### Data items
———

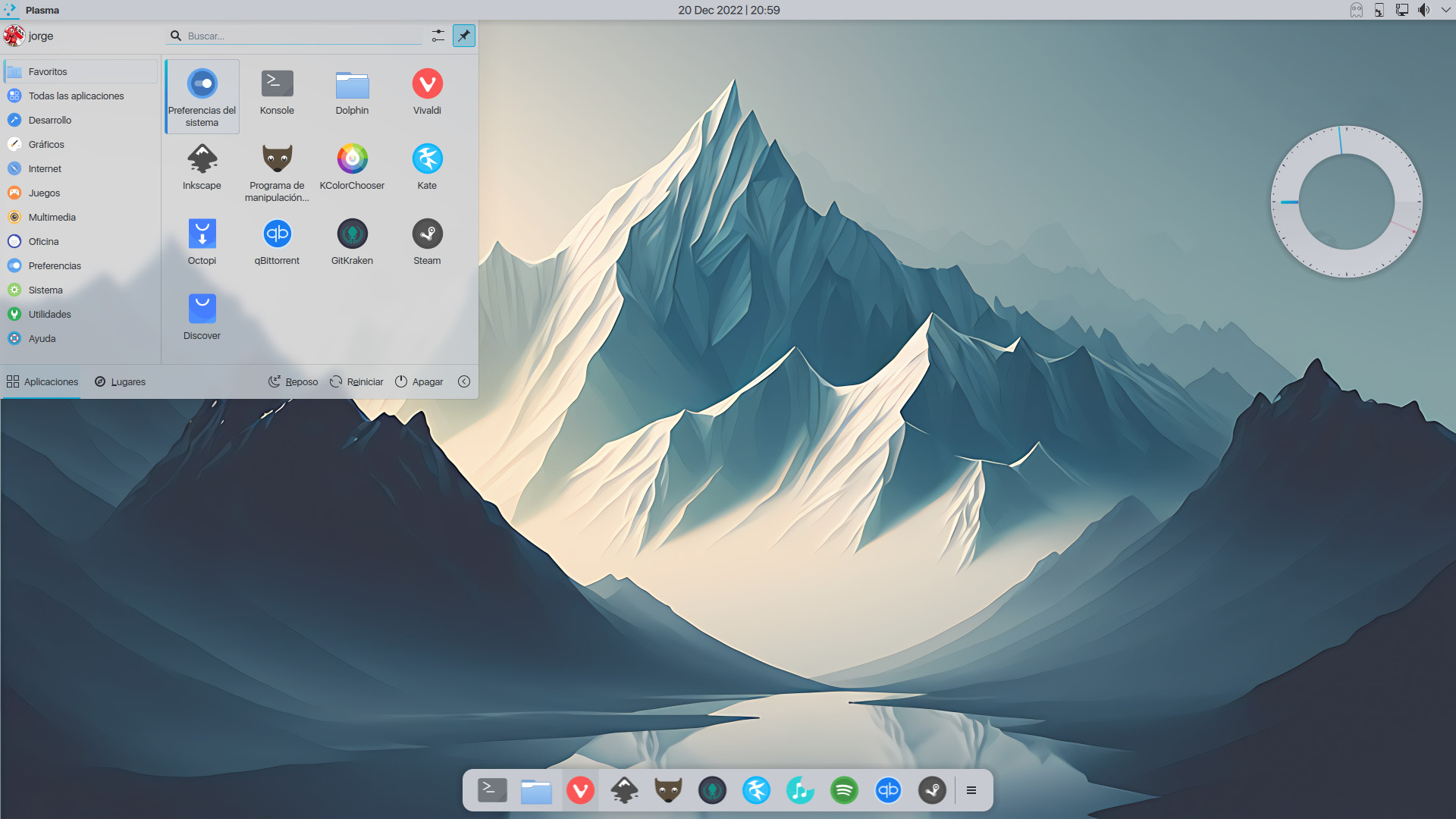
Task: Open the configure filters control in search bar
Action: pos(438,36)
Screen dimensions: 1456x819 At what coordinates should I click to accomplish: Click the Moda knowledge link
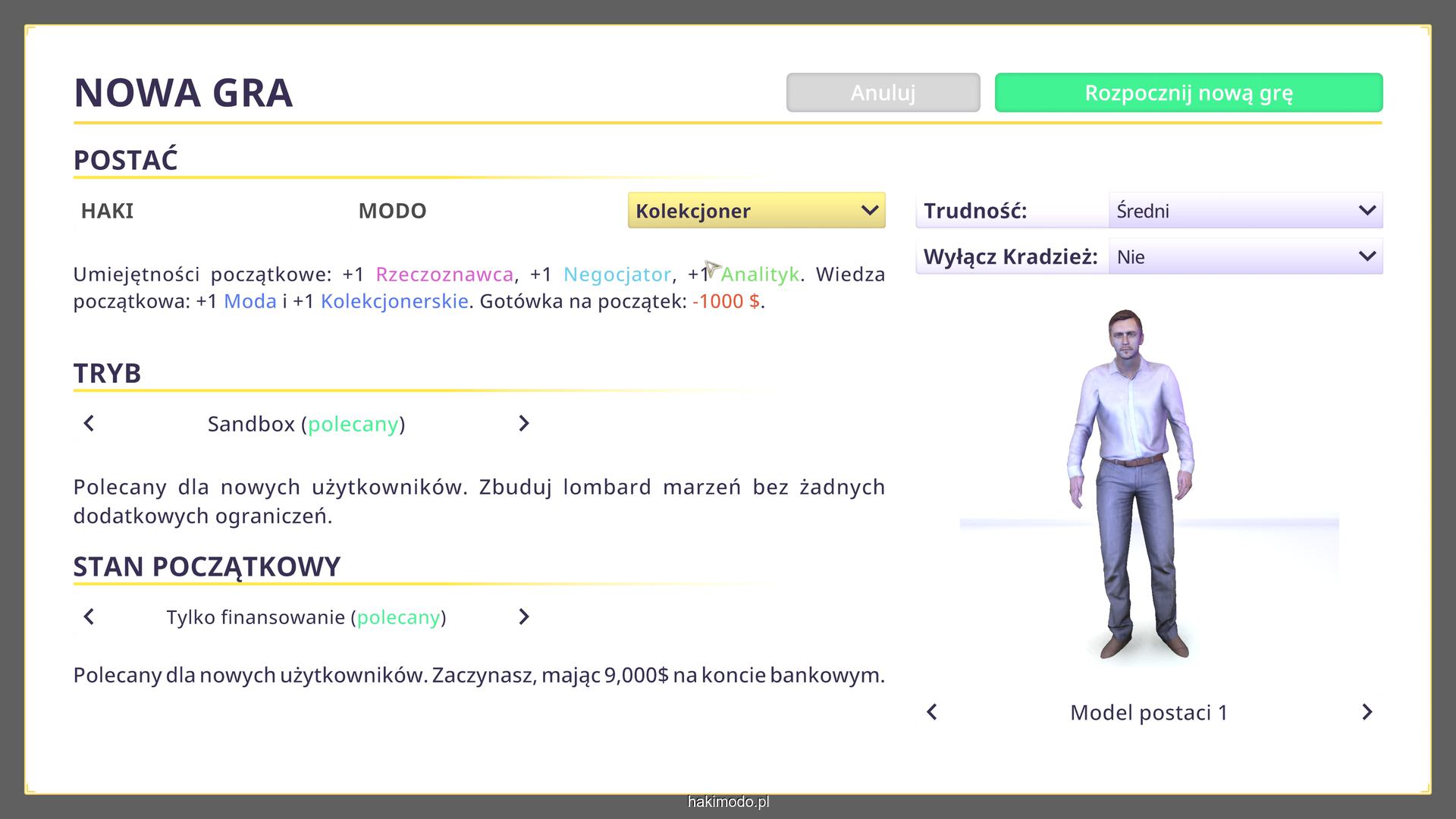(250, 302)
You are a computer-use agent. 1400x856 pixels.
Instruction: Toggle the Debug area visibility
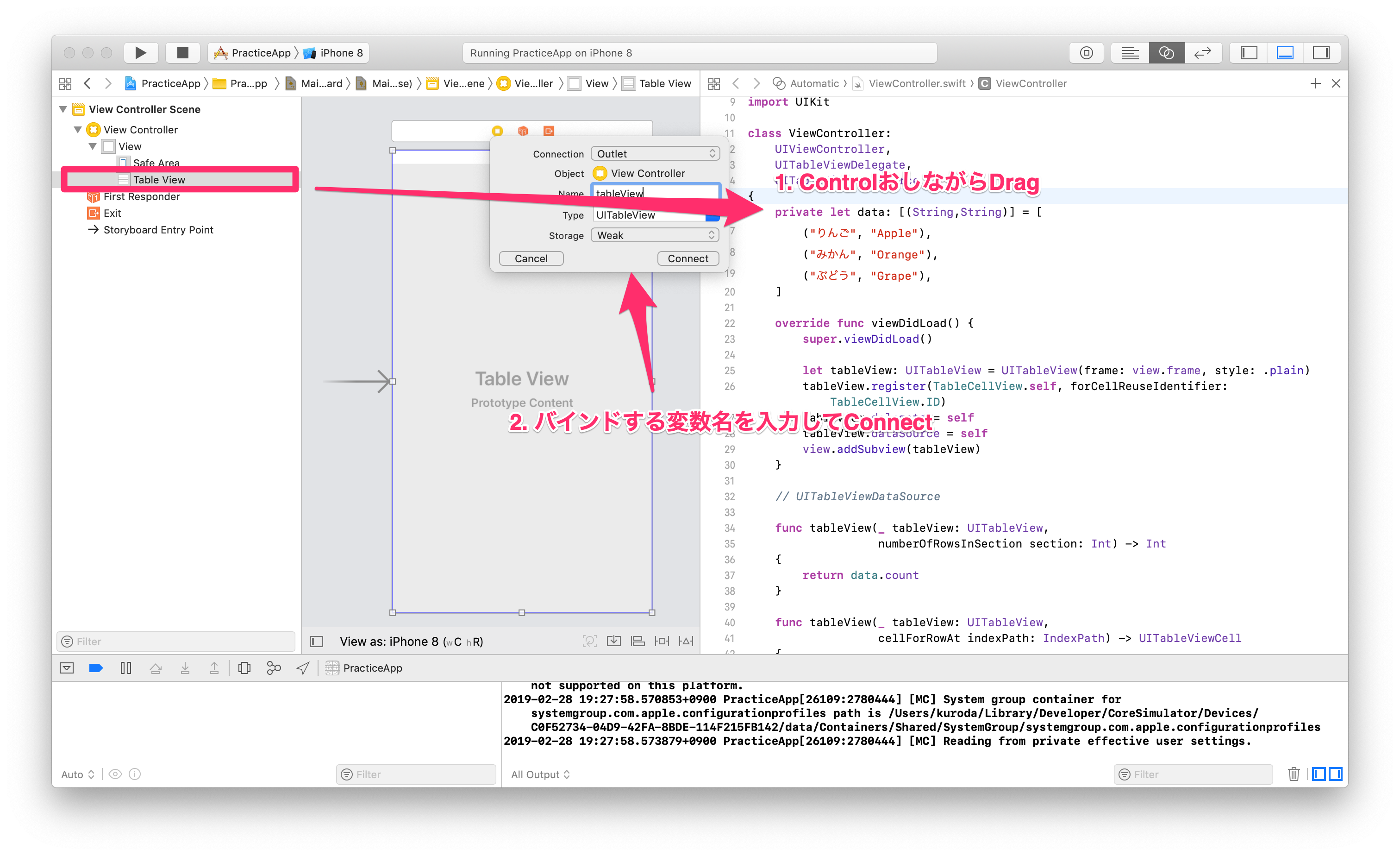[1285, 53]
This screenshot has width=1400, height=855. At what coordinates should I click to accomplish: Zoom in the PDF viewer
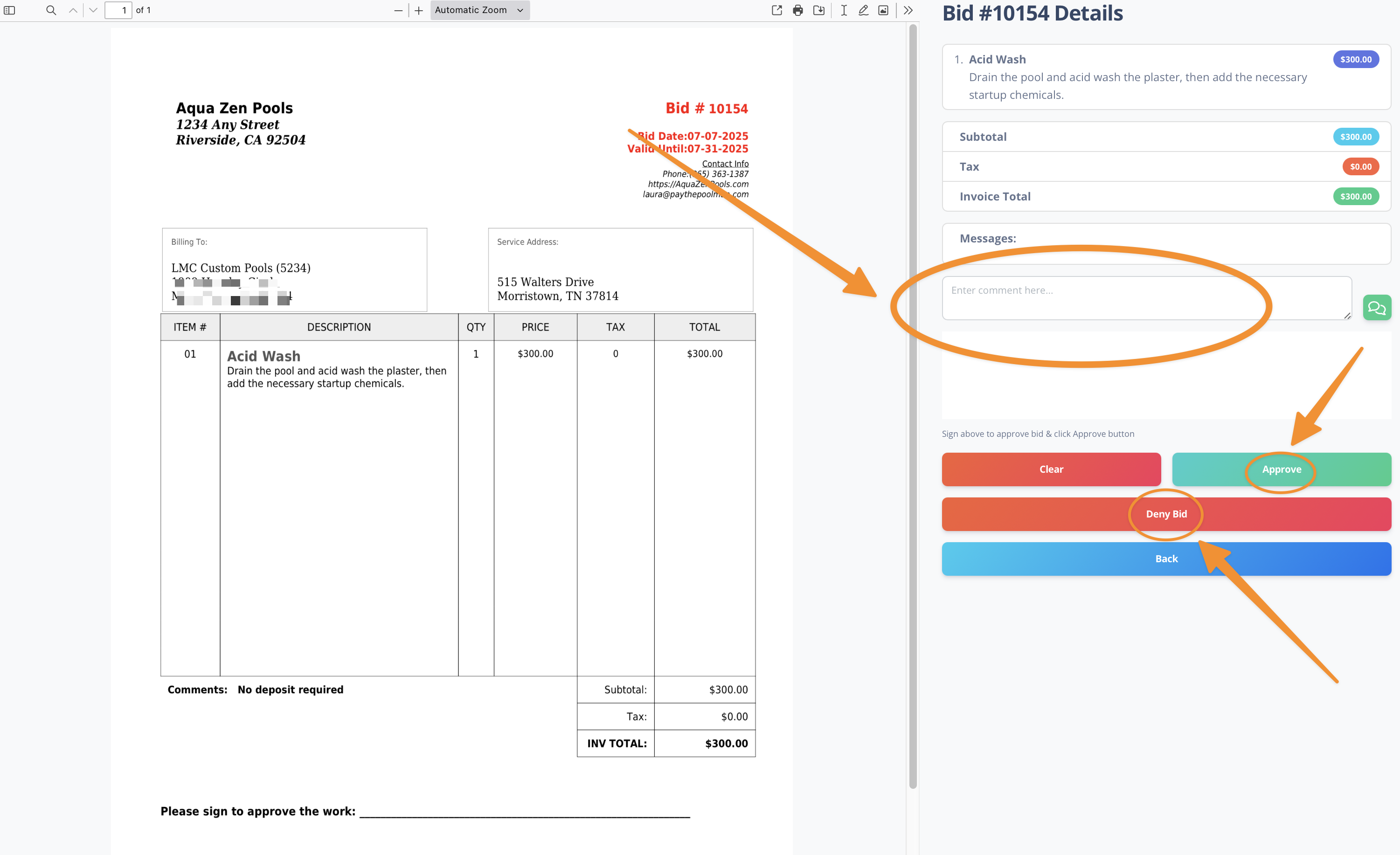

———

### Exercise goal
Quote only the lines that start at the line holding "You are a computer-use" and end at the last line of the entries, including both of those lines, and omit every picture.

### Output of the task
You are a computer-use agent. 1400x856 pixels.
Instruction: Toggle the Debug area visibility
[1285, 53]
This screenshot has width=1400, height=855. At what coordinates should I click to accomplish: Zoom in the PDF viewer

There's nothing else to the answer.